RAPPRESENTAZIONE DEL CORPO FEMMINILE NELL’IMMAGINARIO CONTEMPORANEO
Recuperare il controllo del proprio corpo, nelle sue molteplici forme e significati, rappresenta un passo fondamentale per riaffermare la propria presenza all’interno di una società che per secoli ha cercato di disciplinare e mercificare i corpi femminili. Con l’avvento di Internet e il diffondersi dei movimenti femministi, a partire dagli anni Ottanta, il corpo femminile ha smesso di essere un oggetto passivo per trasformarsi in soggetto attivo, un “cyborg politico”, capace di decostruire stereotipi e partecipare attivamente alla costruzione di nuove narrazioni.
Un esempio emblematico di questa trasformazione è il lavoro di Lynn Hershman Leeson con la serie The Dollie Clones. In questa serie, l’artista crea due bambole cyborg, Tillie e CybeRoberta, che rappresentano un’estensione del suo corpo.
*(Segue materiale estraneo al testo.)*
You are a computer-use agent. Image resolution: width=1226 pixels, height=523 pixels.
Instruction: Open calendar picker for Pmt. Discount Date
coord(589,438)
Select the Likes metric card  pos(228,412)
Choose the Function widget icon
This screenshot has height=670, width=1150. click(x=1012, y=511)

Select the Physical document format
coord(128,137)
La loro “cyborgicità” non risiede semplicemente nel loro essere costruite con materiali artificiali, ma nell’integrazione di tecnologia e corpo: i loro occhi, sostituiti da telecamere, ampliano la visione dell’artista e dei visitatori, connettendo i loro sguardi al cyberspazio. Gli occhi di queste bambole non solo trasmettono immagini, ma permettono agli utenti di esplorare spazi virtuali e fisici contemporaneamente. Questo tipo di pratica artistica sovverte l’idea tradizionale del corpo come statico e limitato, trasformandolo in un’estensione politica e tecnologica. La figura del cyborg diventa quindi simbolo di resistenza e rivendicazione, un’entità capace di riconquistare spazi simbolici e materiali, sfidando le dinamiche di controllo e oggettivazione.
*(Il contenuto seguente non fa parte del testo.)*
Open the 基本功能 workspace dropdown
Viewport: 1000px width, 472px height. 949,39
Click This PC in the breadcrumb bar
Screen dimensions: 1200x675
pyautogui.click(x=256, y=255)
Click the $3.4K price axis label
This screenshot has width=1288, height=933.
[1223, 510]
Nonostante inizialmente il cyberspazio fosse percepito come una “tabula rasa” egualitaria, priva di vincoli fisici e stereotipi, si è presto rivelato un’estensione del mondo reale, con le sue stesse disuguaglianze e pregiudizi. Le immagini e i corpi rappresentati nella rete hanno dimostrato che Internet non era un luogo neutro, ma uno spazio permeato da sessualizzazione, contenuti pornografici e stereotipi
Di fronte a questa realtà, le cyberfemministe hanno adottato strategie sovversive, utilizzando l’umorismo e la parodia per disinnescare i meccanismi di controllo e per scardinare le rappresentazioni sessiste dall’interno. La militanza femminista si è trasformata in un “cavallo di Troia” digitale, capace di insinuarsi nei sistemi dominanti per trasformarli dall’interno.